When I was a beginner I was surprised (on university machines and clusters) that I can't install packages for myself but if I download the source, I can compile and use almost anything by putting it in my home dir. I still don't quite get why we have to do this dance and can't just install from apt into home, but whatever (downloading the .deb file and unpacking it as an archive is also an option though, but still quite some manual effort.)
A great tool to manage these home-based installations is GNU Stow. In fact I've written scripts that just take the tarball, compile it with the typical workflow (autotools or cmake), setting prefix and DESTDIR as needed and then use Stow to put it in place. Then if I want to "uninstall" something, I use `stow --delete`. Works well enough for most of the use cases, like installing a newer GCC or Cmake than available on a cluster etc.
That's actually how the nix package manager works, normal users can 'install', or even build, packages. It works because the installation does not really have any side effects beyond using some resources (disk space, network, CPU), which as you point out you could anyway use as a normal user.
Installing to /usr/local is not only simple and convenient—it's also what most build scripts do by default unless you specify otherwise.
For a lot of tools, I find that writing a port can be almost as little work and installing it manually. With the added bonus that the package manager will then track its dependencies and that I can share the port with other users of the distro.
Alpine makes this particularly easy thanks to the simplicity behind its APKBUILD files. BSDs usually have relatively simple recipe format too (although not as simple as APKBUILD or PKGBUILD tbh).
For starters, it’s not a UNIX thing. It’s really more a Linux thing. Some Unixes have also adopted it but not enough for someone to argue that someone “should” be using it in reply to an article about Unix more generally.
Secondly, XDG stems from managing desktop applications. Granted there’s no reason it can’t nor shouldn’t be used for CLI tools too. But equally there isn’t any reason why someone needs to use it. And on headless platforms, it makes zero sense to enforce XDG over any other Unix standard.
Lastly, XDG is surprising complicated. Your example of symlinks et al demonstrates just how much additional work you’re doing just to follow XDG here. If you CLI tool doesn’t spew dozens of config files in $HOME then your recommendation isn’t any better than the one in the article.
I really want to like XDG but like many things that originated from Linux, it’s far from an elegant solution to a simple problem and barely supported outside of Linux too. So I can’t blame anyone for deciding not to bother with it for their own personal software on their personal systems.
There used to be a "checkinstall" tool, so you'd ./configure, make, and instead of "make install" use "checkinstall" - this would make some fakeroot magic, install the package and create a deb package for it, that could be apt-get removed later.
And iirc, automake uses /usr/local by default (if you didn't specify the --prefix).

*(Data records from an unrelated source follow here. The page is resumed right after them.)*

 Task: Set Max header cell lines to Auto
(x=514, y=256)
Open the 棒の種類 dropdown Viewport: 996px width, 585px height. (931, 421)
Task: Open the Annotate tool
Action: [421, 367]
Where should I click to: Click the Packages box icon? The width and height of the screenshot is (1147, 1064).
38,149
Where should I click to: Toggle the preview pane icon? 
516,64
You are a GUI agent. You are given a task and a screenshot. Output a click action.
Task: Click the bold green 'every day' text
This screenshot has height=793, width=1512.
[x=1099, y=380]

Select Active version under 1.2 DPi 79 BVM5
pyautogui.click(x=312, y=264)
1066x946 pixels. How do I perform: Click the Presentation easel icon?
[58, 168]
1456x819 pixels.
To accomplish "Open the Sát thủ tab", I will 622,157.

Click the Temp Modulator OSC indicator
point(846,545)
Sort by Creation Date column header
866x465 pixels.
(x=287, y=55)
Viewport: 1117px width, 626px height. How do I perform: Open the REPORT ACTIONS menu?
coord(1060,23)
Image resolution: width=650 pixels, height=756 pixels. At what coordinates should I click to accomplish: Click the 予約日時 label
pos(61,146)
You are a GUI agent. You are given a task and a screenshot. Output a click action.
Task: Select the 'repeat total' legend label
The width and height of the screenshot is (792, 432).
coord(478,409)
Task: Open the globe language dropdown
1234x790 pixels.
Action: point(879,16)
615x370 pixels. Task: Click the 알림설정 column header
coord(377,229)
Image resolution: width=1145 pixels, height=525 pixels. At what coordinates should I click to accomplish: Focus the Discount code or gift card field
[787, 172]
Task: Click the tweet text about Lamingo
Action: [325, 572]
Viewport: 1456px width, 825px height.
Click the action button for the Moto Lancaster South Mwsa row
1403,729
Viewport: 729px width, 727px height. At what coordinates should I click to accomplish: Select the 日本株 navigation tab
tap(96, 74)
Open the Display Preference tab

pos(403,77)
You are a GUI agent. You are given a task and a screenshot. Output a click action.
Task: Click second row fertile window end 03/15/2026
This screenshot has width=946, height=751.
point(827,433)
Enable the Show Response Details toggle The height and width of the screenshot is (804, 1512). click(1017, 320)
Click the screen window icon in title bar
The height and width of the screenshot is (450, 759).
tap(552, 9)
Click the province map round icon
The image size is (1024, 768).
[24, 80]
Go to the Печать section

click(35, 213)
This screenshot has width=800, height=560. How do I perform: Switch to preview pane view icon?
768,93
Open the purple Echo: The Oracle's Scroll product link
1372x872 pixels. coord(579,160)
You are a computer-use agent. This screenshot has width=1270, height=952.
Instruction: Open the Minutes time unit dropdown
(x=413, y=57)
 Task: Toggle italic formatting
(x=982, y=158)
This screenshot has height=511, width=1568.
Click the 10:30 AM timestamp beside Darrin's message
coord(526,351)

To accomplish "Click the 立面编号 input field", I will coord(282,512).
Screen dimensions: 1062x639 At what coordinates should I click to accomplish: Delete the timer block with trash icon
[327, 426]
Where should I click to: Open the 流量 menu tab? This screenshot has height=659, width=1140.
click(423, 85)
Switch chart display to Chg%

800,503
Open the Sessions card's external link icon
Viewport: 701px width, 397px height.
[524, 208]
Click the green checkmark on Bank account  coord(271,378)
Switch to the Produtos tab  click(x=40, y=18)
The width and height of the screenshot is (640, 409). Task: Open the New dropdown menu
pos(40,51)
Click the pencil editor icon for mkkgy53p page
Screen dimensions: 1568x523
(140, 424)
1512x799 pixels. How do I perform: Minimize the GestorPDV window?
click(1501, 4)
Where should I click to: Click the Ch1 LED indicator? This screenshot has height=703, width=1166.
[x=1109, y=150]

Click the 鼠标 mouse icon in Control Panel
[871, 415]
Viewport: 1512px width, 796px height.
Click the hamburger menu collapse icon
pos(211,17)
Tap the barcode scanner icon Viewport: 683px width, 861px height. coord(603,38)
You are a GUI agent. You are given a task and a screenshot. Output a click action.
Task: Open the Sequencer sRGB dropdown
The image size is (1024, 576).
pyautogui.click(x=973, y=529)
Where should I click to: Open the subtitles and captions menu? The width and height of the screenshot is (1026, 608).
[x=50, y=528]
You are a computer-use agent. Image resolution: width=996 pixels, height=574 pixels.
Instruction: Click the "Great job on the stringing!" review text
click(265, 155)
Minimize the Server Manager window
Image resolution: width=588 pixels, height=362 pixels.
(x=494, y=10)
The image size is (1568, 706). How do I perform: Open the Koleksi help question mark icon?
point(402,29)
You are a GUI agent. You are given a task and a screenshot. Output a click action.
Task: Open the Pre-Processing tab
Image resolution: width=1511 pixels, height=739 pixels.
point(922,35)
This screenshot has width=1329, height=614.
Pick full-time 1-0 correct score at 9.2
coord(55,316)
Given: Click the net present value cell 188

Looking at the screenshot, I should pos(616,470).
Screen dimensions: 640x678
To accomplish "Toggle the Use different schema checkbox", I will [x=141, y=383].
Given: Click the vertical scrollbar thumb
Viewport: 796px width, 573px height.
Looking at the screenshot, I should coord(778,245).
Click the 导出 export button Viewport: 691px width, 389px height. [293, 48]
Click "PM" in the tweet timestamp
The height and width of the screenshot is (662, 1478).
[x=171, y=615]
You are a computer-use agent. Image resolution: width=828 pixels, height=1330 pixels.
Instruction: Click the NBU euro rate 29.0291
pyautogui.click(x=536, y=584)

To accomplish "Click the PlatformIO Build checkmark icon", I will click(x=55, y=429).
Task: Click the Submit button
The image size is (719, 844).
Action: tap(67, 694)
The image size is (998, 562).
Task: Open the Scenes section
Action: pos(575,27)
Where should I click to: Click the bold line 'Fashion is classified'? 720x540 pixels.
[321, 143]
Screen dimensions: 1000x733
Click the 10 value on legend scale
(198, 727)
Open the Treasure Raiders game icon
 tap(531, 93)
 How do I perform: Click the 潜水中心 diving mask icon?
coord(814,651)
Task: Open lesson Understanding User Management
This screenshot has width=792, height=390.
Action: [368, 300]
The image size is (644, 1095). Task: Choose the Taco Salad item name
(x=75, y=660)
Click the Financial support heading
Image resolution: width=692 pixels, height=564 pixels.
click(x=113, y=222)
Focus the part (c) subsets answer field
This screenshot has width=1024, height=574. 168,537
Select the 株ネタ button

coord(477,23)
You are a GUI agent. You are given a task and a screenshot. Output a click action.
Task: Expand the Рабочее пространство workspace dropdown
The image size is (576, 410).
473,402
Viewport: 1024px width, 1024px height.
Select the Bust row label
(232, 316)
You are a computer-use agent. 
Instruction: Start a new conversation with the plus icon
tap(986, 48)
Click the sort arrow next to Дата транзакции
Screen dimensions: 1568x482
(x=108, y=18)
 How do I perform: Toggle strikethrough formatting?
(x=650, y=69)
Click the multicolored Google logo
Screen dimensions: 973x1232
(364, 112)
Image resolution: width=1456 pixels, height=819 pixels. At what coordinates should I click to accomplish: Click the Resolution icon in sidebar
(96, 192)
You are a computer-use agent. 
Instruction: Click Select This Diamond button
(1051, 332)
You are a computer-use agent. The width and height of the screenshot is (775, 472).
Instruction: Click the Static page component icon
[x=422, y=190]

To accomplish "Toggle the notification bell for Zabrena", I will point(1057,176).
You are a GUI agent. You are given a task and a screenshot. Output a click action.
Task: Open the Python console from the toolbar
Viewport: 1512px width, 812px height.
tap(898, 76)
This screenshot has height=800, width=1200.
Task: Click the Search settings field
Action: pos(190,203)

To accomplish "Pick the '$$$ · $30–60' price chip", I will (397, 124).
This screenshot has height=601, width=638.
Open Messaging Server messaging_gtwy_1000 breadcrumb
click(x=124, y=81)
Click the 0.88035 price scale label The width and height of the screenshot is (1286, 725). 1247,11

Yep, I'm in this camp. In particular, since the bin/lib dichotomy doesn't work well for everything[1], I'll put things free-form in /opt as needed, and then symlink executable entry points at /usr/local/bin. [2] This is also more or less what Pipx global installs (available since version 1.5.0) do (https://pipx.pypa.io/stable/installation/#-global-argument).
[1] e.g. if you want to install Python applications in isolated virtual environments, the venv has its own bin/ and lib/ internally - you wouldn't want to flatten that structure and have all those applications share top-level /usr/local/bin and /usr/local/lib, because that would involve manually destroying the venv structure and also defeating the entire purpose of them.
[2] although this is not completely smooth if, like me, you want to compile multiple versions of Python from source and then make venvs based off of them - see https://github.com/python/cpython/issues/106045 .
The only time my home directory gets cleaned up (it is littered with random binaries) is when I get a new machine... It feels very wrong, but also quite cathartic at the same time!
I install them in ~/p/... and have a script that walks any directory under ~/p/ and if it has a 'bin' subdirectory, it adds it to the path, otherwise it adds the directory itself to the path. (it also wipes existing ~/p/ paths before the search, enabling it to also act as a path updater)
So after that it's `./configure --prefix=$HOME/p/`, `make install` and `build-personal-path`
I can't speak to their use case but why not use Gentoo? Portage solves a lot of these problems with slotting or by letting you roll your own ebuilds with a local repo. It seems cleaner and less effort, unless you need/like the Ubuntu userland.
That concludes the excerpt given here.